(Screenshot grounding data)
•••
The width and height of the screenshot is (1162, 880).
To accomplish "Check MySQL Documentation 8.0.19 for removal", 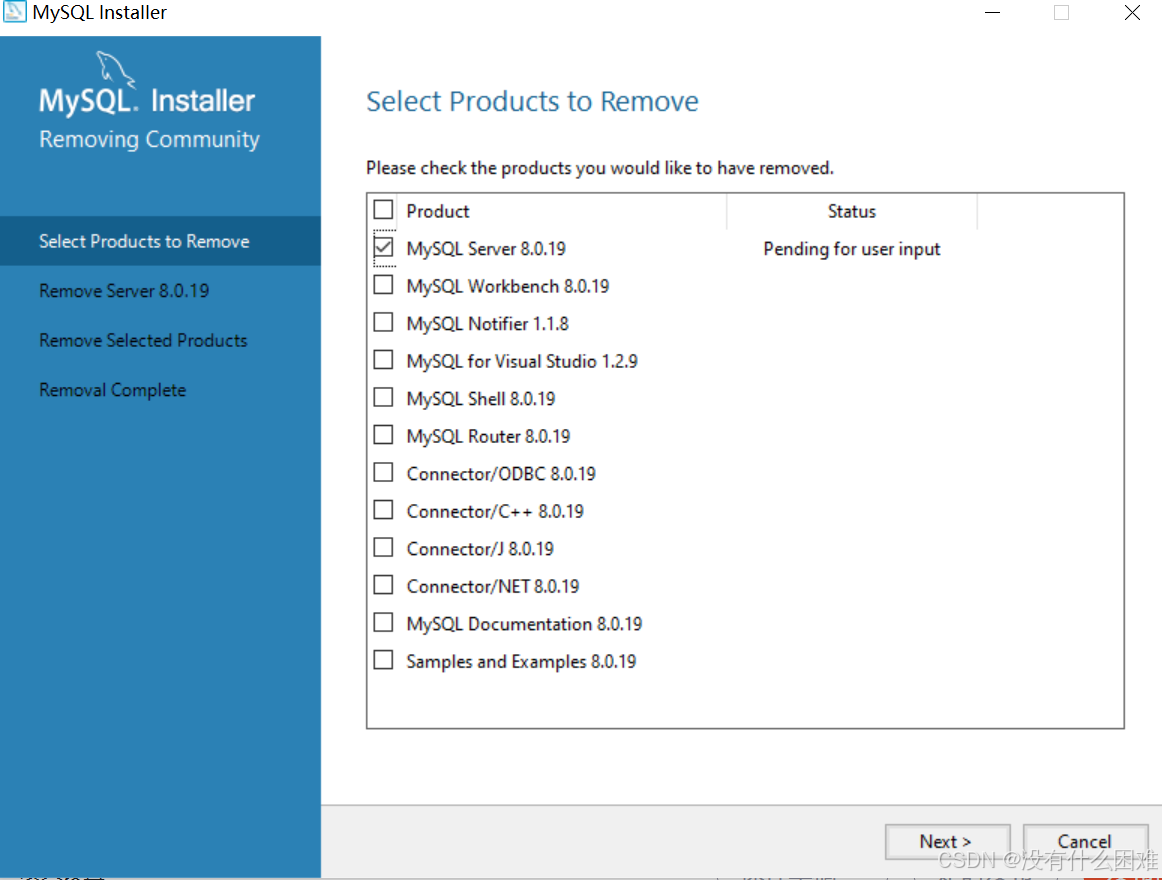I will click(383, 622).
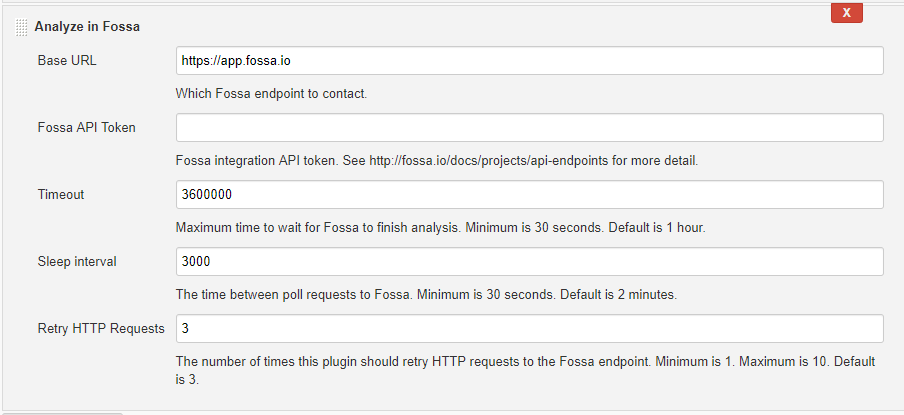Screen dimensions: 904x415
Task: Click the Base URL label
Action: [x=67, y=61]
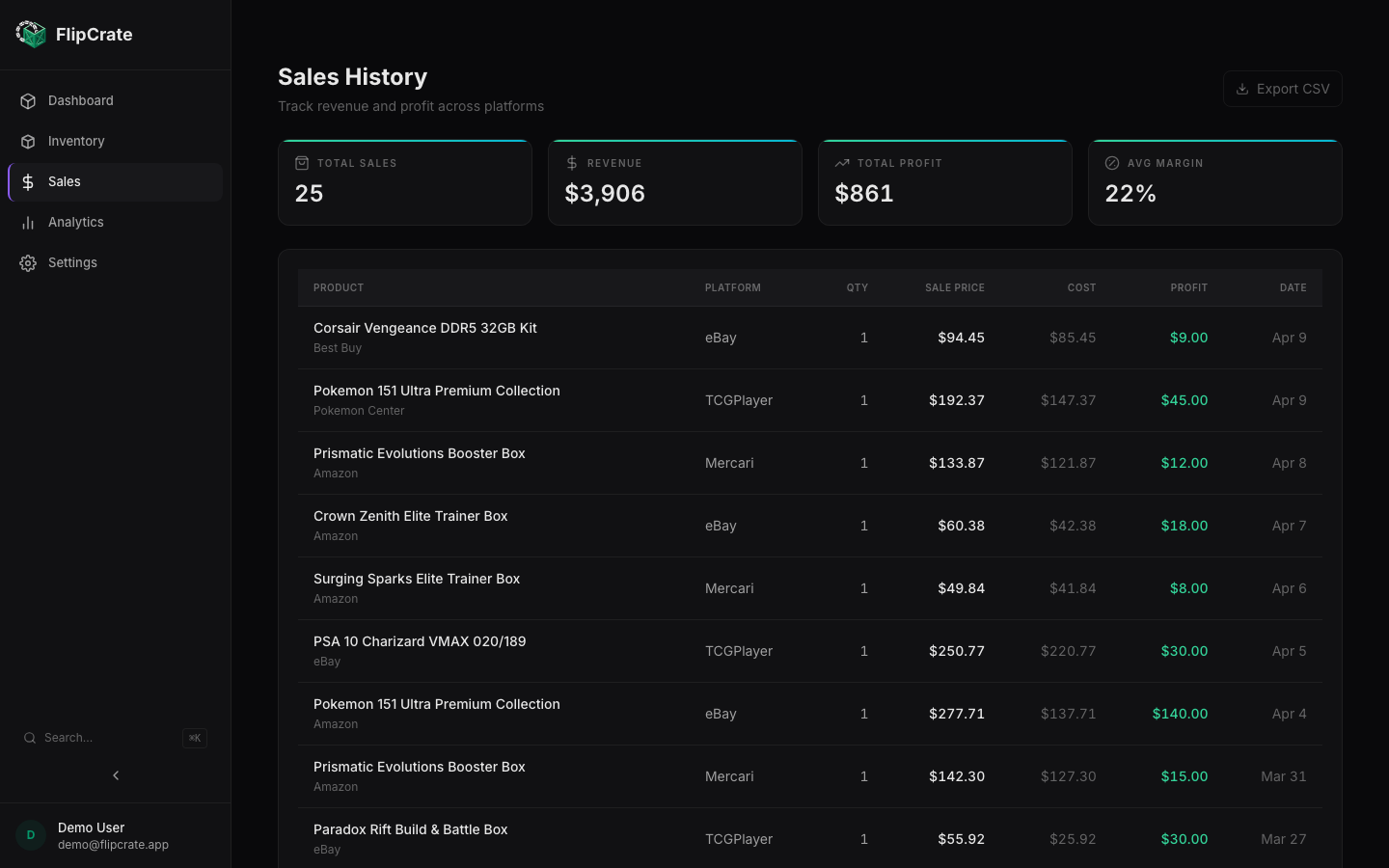This screenshot has width=1389, height=868.
Task: Click the FlipCrate logo icon
Action: pyautogui.click(x=31, y=34)
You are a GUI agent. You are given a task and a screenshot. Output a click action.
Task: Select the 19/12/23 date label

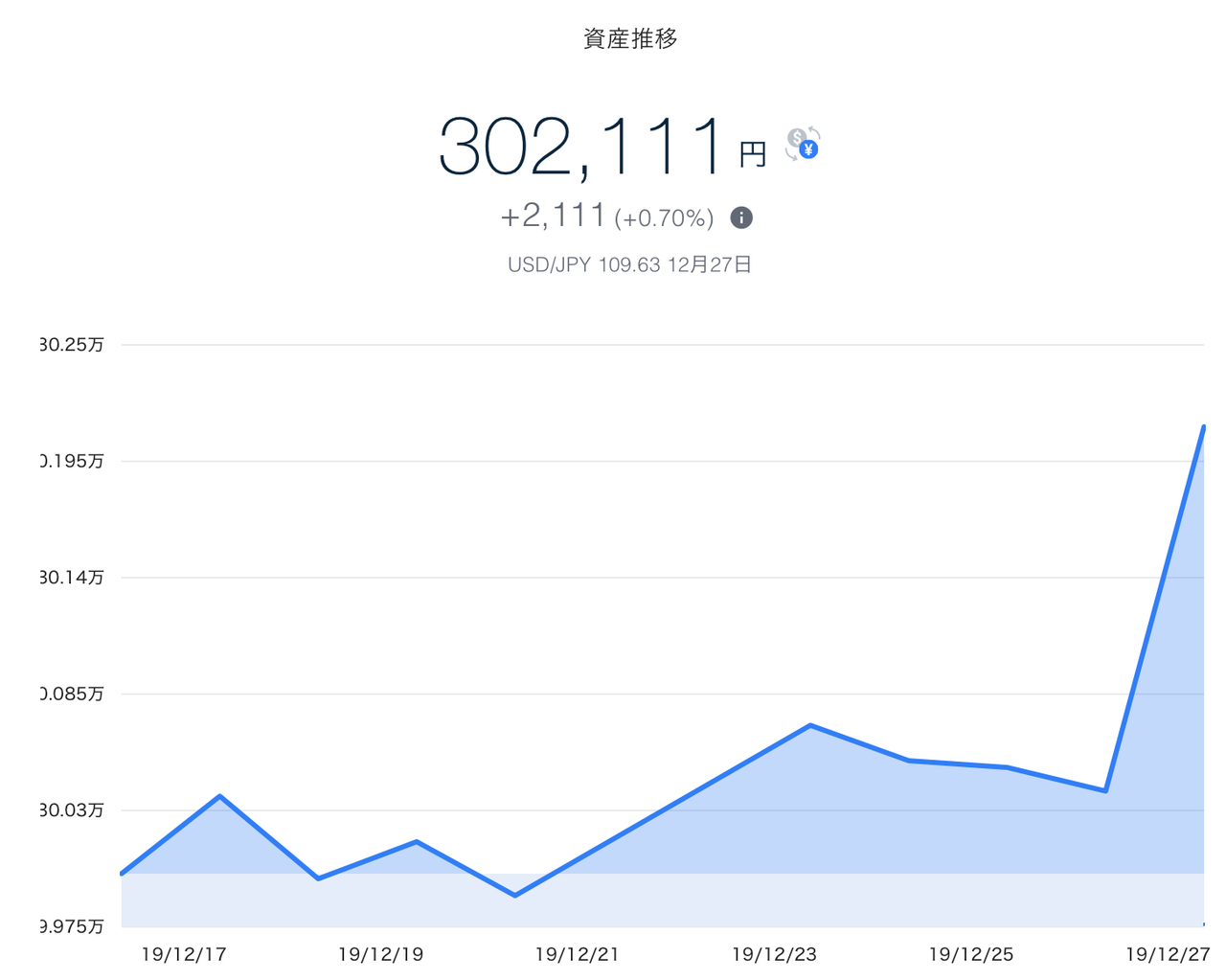pos(774,954)
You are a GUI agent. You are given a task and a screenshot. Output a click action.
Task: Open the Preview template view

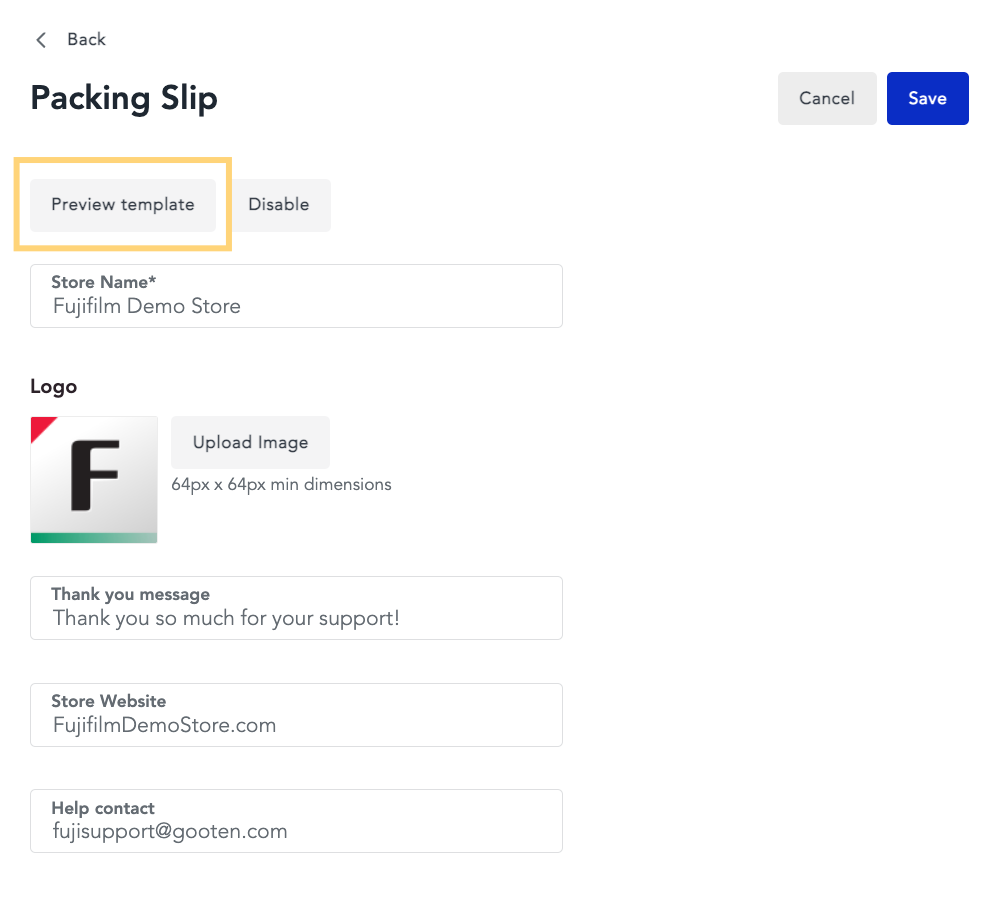(123, 205)
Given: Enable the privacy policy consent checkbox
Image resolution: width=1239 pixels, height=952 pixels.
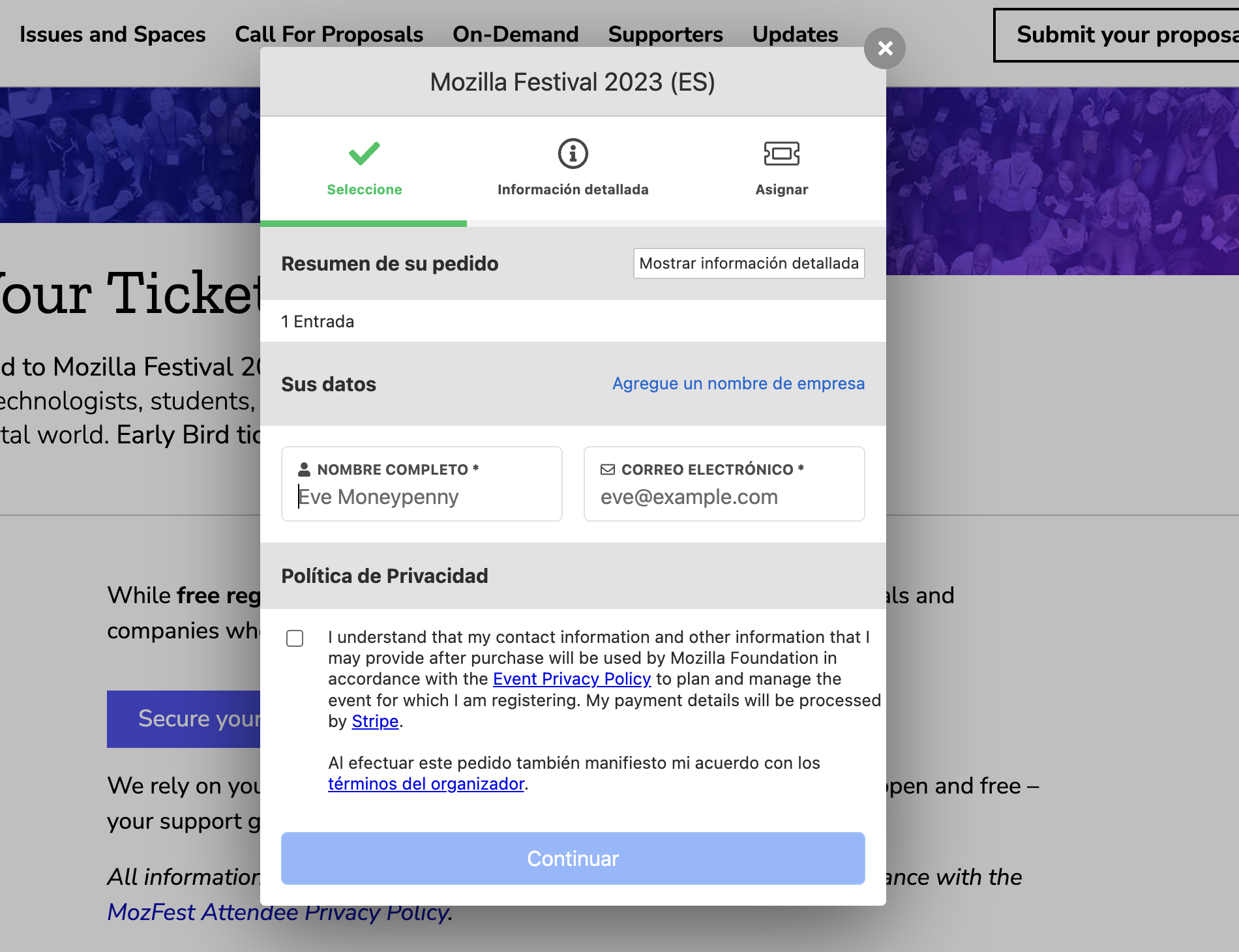Looking at the screenshot, I should tap(295, 638).
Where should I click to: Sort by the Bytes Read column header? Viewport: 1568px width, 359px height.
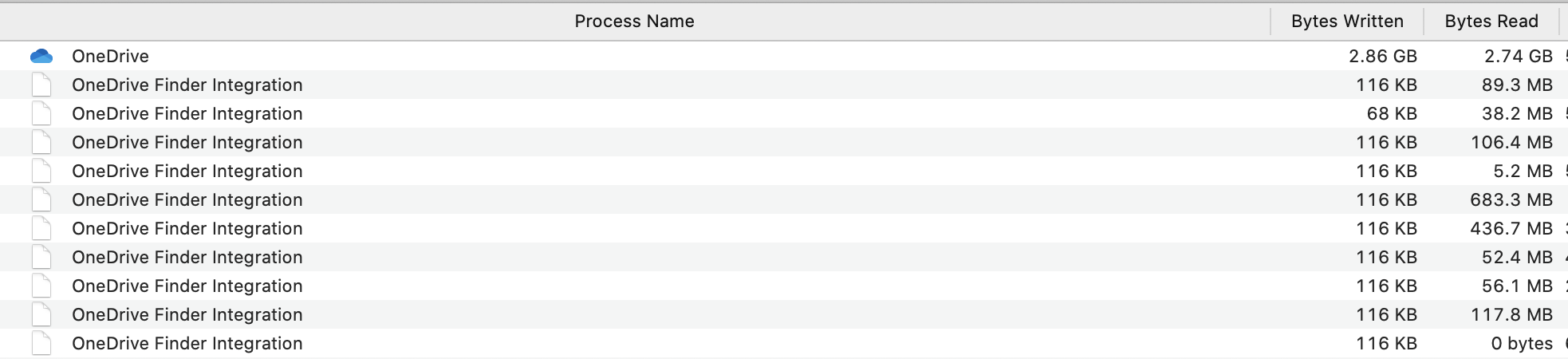coord(1491,22)
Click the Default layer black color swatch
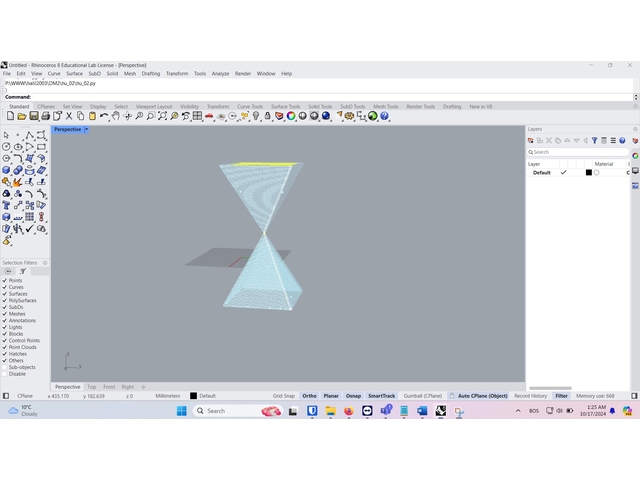This screenshot has height=480, width=640. pyautogui.click(x=588, y=172)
•••
**PROBLEM DESCRIPTION:** What do the lines above say from the line containing "Image resolution: width=1239" through the last line? Quote them exactly, both ends included, and leave out the pictures.

**SOLUTION FOR THIS PROBLEM:**
Image resolution: width=1239 pixels, height=952 pixels.
Looking at the screenshot, I should tap(295, 638).
Where should I click to: Sort by the Bytes Read column header? Viewport: 1568px width, 359px height.
coord(1491,22)
Click the Default layer black color swatch
This screenshot has height=480, width=640. pyautogui.click(x=588, y=172)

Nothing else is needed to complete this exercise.